__Your assignment__
The records follow. Print, word for word, the first line through the "Open the settings" line.

**** Records shown

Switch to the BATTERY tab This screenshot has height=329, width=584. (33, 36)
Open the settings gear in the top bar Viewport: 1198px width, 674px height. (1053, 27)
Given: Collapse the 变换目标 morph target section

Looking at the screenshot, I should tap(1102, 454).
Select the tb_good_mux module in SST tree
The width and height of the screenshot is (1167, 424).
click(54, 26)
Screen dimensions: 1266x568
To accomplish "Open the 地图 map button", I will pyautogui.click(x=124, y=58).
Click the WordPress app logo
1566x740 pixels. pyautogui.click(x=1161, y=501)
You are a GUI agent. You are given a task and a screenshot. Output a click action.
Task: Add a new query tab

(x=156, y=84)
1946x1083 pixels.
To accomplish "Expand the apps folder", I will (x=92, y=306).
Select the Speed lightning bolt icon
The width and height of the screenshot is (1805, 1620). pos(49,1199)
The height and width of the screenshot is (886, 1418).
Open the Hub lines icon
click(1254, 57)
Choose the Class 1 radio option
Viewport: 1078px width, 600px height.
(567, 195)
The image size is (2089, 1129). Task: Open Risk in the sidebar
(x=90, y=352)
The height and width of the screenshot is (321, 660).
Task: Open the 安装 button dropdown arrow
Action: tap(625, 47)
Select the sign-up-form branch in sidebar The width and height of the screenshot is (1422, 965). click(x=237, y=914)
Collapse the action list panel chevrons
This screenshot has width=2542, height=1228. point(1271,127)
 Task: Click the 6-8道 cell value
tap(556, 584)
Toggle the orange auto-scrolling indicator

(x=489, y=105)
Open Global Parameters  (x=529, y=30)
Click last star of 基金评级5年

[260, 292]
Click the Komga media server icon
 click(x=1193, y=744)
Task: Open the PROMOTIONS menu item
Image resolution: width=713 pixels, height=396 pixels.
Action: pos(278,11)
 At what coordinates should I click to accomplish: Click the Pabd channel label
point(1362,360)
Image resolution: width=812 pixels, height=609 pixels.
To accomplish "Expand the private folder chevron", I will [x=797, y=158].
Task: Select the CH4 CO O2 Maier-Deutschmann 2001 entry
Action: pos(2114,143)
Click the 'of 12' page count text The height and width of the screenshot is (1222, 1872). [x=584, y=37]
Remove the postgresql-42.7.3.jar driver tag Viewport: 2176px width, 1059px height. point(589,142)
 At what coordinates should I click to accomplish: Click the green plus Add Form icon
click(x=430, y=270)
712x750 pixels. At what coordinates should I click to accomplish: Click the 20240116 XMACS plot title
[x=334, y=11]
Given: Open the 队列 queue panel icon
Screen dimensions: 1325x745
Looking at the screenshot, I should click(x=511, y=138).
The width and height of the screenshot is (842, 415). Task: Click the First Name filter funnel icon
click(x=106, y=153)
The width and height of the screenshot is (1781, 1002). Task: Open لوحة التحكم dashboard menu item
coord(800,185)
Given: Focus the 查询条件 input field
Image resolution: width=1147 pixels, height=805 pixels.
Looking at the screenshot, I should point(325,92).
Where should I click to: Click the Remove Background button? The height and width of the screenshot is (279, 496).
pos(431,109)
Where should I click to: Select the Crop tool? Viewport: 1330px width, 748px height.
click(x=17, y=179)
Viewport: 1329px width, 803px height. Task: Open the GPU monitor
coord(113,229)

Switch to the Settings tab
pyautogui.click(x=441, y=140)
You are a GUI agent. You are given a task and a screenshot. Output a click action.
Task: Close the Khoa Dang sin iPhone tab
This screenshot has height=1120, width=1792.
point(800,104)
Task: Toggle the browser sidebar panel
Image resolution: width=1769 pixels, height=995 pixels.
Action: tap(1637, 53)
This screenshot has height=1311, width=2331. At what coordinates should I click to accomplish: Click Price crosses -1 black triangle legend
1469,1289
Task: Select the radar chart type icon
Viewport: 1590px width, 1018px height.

********

__Expected output__
Switch to the BATTERY tab This screenshot has height=329, width=584. (33, 36)
Open the settings gear in the top bar Viewport: 1198px width, 674px height. (1053, 27)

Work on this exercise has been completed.